## Text
┌────────

Think about those trends. Hotter summers and wetter winters suggest wonderful summer holidays for the price of a bit of stiff-upper-lipping in winter. But then remember that most of our rainfall is expected to come outside the summer months; there won't be timely downpours to sweeten the land at the end of every roasting fortnight. The urge to get out the hose or the can will be greater than ever, as delphiniums droop and phlox flag, but even assuming public reservoirs and pipework manage to save enough water, gardening will always come way down the list of social priorities, after domestic and industrial uses. We should be choosing, responsibly, not to water gardens, so that daily life is not disrupted.
As ever, the eastern side of the country is expected to suffer the worst shortage of rainfall, and the south, not surprisingly, is expected to be the hottest. The place those two trends overlap is therefore in the poor old South East, where there are most people, most gardens and where stored water is least plentiful.
The changing climate will bring more extremes to all aspects of the weather — floods, heat waves, gales — and not just winter ones. A summer gale fairly sucks the sap out of a plant, and if that garden is already drought-stricken... It all sounds like medieval torture for those lush, leafy plants which traditionally have spelt English garden. Nobody, surely, wants to look at a garden full of stressed plants crying out for help. Time to change.
Now it's tempting to think that change means imitating the tropical look, with cannas, bananas and taro, and it's true these things like the heat. But they also like lashings of moisture — serious rains — and we shall not have that. In a drought, jungle plants are a nonsense, and to promote their use as a solution to drought is misguided. In pots they may provide flamboyant highlights, but there they are even thirstier than in the ground and more wasteful of water (this goes for most plants in containers, even bedding plants, depending upon the species).

└────────

## Source data
┌────────

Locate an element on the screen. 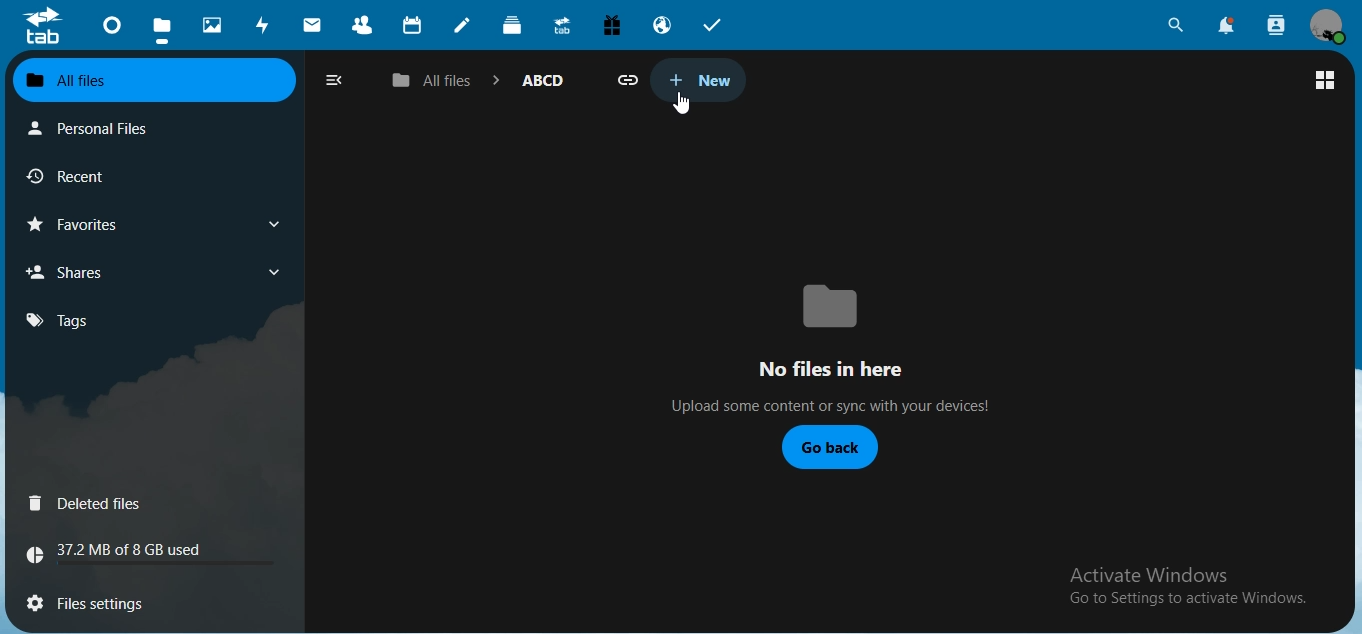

└────────

Copy the text on gardening in a hotter, drier climate word for word, from start to end.

## Task response
Think about those trends. Hotter summers and wetter winters suggest wonderful summer holidays for the price of a bit of stiff-upper-lipping in winter. But then remember that most of our rainfall is expected to come outside the summer months; there won't be timely downpours to sweeten the land at the end of every roasting fortnight. The urge to get out the hose or the can will be greater than ever, as delphiniums droop and phlox flag, but even assuming public reservoirs and pipework manage to save enough water, gardening will always come way down the list of social priorities, after domestic and industrial uses. We should be choosing, responsibly, not to water gardens, so that daily life is not disrupted.
As ever, the eastern side of the country is expected to suffer the worst shortage of rainfall, and the south, not surprisingly, is expected to be the hottest. The place those two trends overlap is therefore in the poor old South East, where there are most people, most gardens and where stored water is least plentiful.
The changing climate will bring more extremes to all aspects of the weather — floods, heat waves, gales — and not just winter ones. A summer gale fairly sucks the sap out of a plant, and if that garden is already drought-stricken... It all sounds like medieval torture for those lush, leafy plants which traditionally have spelt English garden. Nobody, surely, wants to look at a garden full of stressed plants crying out for help. Time to change.
Now it's tempting to think that change means imitating the tropical look, with cannas, bananas and taro, and it's true these things like the heat. But they also like lashings of moisture — serious rains — and we shall not have that. In a drought, jungle plants are a nonsense, and to promote their use as a solution to drought is misguided. In pots they may provide flamboyant highlights, but there they are even thirstier than in the ground and more wasteful of water (this goes for most plants in containers, even bedding plants, depending upon the species).